-- Your goal --
Working from the entries below, give again each line from the first through the one containing "This screenshot has width=237, height=143.", exactly and with nothing else.

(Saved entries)
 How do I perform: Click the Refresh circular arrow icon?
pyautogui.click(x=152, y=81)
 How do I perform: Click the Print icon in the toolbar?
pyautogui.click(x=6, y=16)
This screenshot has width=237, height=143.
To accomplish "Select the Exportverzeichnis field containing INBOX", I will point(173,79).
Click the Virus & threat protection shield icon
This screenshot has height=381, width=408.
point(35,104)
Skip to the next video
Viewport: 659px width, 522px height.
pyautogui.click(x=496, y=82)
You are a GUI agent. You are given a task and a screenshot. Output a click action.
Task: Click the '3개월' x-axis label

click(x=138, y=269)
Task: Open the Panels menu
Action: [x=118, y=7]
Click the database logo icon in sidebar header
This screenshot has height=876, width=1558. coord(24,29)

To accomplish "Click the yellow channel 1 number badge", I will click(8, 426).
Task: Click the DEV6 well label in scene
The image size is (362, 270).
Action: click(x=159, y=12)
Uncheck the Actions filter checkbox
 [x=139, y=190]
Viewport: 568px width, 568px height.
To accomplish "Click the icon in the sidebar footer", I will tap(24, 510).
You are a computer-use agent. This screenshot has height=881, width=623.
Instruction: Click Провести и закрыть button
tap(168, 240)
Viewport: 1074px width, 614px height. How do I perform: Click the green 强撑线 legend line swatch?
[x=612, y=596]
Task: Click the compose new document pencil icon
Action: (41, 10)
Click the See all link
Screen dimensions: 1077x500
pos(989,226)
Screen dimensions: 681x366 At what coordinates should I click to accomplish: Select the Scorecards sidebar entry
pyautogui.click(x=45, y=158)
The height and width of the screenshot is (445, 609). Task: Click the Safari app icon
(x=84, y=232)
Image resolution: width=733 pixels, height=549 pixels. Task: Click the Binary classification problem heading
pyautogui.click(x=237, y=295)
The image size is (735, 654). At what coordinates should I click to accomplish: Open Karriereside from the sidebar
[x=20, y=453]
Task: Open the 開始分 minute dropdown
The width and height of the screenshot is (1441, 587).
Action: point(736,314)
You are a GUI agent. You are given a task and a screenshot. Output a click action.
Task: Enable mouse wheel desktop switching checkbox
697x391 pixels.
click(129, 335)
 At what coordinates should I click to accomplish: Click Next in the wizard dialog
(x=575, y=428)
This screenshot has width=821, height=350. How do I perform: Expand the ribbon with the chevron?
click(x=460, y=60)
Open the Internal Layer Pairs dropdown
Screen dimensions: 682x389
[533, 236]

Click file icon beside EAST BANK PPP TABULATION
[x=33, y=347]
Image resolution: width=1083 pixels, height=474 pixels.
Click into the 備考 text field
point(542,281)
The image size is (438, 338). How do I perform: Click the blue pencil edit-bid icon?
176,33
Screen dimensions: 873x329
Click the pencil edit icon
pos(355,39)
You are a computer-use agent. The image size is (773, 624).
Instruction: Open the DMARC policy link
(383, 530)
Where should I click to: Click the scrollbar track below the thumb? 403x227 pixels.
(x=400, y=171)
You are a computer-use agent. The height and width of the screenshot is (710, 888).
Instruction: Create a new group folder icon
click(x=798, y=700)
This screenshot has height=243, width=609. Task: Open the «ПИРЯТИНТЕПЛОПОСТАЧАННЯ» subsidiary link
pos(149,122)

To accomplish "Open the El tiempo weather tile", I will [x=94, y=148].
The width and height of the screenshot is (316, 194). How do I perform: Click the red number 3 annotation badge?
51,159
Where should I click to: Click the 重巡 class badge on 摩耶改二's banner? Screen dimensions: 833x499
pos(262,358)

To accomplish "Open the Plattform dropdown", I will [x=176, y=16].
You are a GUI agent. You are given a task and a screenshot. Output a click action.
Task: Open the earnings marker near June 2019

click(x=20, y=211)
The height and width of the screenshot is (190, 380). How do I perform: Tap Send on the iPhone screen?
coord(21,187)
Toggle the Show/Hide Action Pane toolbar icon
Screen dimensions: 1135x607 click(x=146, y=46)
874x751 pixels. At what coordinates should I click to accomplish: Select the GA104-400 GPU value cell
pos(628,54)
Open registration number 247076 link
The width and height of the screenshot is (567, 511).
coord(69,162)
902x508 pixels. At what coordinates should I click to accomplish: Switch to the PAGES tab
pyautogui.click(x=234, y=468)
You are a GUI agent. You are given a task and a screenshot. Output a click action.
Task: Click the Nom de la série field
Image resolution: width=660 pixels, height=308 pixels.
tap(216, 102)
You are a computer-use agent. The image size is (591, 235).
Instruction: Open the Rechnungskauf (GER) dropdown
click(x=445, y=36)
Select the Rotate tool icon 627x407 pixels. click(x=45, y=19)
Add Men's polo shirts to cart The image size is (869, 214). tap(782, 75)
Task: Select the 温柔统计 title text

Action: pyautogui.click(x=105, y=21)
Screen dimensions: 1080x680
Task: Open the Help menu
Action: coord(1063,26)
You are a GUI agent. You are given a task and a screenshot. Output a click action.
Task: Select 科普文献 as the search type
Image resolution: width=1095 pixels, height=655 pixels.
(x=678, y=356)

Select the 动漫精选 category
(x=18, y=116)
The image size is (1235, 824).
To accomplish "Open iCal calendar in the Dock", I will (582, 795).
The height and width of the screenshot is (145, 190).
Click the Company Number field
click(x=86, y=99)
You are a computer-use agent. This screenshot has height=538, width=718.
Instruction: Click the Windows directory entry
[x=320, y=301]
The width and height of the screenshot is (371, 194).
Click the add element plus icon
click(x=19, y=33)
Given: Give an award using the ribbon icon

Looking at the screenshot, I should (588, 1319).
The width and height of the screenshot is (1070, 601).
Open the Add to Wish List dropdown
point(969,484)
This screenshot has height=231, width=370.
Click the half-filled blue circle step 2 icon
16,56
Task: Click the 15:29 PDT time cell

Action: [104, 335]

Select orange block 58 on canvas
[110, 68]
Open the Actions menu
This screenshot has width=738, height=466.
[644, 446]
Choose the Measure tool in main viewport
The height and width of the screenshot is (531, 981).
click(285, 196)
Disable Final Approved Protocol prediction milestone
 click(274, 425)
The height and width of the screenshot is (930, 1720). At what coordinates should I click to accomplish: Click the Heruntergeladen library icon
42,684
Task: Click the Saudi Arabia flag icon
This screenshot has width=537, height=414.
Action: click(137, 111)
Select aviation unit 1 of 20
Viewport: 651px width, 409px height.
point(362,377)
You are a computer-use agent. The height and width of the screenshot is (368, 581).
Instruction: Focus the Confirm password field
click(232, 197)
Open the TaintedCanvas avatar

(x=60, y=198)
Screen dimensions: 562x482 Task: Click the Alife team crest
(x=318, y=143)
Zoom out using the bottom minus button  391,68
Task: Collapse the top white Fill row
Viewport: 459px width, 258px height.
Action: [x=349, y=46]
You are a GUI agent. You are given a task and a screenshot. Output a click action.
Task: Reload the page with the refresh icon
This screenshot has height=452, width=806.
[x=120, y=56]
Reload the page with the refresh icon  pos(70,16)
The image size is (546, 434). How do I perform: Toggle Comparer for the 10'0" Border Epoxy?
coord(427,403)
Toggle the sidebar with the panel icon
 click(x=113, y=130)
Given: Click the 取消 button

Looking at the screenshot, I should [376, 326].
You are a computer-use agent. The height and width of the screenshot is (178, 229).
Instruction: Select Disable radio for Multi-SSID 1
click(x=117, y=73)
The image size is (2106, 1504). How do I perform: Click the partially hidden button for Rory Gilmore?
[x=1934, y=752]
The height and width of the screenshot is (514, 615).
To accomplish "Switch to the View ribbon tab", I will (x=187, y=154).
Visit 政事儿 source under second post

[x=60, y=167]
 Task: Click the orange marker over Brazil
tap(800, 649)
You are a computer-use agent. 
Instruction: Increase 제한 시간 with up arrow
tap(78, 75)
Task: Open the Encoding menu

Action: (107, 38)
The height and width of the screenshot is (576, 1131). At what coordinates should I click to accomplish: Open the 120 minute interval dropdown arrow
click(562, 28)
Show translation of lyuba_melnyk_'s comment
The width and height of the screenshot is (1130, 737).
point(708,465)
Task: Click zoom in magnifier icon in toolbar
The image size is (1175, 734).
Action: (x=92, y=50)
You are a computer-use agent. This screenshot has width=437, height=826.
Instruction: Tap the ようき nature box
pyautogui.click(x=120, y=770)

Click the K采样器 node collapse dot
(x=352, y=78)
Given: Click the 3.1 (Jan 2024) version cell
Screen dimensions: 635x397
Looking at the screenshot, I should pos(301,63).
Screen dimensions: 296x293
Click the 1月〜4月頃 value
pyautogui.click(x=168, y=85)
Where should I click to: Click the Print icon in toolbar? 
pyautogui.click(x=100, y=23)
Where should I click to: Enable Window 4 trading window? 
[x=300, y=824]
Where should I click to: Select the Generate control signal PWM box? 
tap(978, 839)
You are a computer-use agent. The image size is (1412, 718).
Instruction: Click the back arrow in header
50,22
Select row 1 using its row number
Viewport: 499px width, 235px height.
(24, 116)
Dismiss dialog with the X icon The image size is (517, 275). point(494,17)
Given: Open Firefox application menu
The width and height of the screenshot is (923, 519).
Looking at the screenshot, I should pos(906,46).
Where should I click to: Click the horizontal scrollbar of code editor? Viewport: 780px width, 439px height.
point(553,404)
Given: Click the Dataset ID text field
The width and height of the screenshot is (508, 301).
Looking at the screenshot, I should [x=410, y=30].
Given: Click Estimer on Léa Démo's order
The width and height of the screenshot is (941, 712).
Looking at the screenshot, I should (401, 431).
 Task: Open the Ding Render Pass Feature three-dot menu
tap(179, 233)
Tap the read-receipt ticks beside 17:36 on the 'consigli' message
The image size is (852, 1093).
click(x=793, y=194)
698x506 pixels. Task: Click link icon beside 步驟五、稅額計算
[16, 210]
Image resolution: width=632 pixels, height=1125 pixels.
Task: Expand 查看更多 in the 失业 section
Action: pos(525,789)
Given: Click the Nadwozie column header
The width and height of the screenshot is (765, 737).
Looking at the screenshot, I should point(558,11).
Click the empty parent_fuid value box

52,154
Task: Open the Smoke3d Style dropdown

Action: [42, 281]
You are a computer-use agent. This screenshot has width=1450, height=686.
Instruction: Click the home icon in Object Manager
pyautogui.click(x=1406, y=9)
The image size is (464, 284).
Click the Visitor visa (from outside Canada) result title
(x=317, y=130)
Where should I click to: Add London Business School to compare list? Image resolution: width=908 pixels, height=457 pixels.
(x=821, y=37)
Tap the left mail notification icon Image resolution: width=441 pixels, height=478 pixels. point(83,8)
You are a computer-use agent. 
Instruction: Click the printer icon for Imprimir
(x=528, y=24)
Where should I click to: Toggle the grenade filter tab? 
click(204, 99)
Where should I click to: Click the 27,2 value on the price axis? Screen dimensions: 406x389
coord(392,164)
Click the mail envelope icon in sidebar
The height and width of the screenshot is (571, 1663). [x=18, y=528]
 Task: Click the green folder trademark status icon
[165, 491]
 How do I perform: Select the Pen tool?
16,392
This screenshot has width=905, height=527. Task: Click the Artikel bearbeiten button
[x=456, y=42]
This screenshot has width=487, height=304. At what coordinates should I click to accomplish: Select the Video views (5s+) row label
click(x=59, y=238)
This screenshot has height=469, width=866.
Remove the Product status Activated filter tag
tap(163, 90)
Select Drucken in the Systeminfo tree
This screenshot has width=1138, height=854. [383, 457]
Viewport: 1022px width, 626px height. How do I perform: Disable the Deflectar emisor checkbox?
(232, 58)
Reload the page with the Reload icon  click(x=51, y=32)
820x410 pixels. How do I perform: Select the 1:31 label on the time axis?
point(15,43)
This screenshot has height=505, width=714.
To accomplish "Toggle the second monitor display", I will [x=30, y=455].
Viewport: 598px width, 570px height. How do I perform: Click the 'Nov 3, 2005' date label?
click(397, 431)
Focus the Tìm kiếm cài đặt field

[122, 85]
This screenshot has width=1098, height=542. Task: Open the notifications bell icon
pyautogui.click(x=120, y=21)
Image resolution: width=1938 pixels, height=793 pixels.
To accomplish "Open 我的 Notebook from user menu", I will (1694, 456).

-- Written response --
 How do I perform: Click the Refresh circular arrow icon?
pyautogui.click(x=152, y=81)
 How do I perform: Click the Print icon in the toolbar?
pyautogui.click(x=6, y=16)
This screenshot has width=237, height=143.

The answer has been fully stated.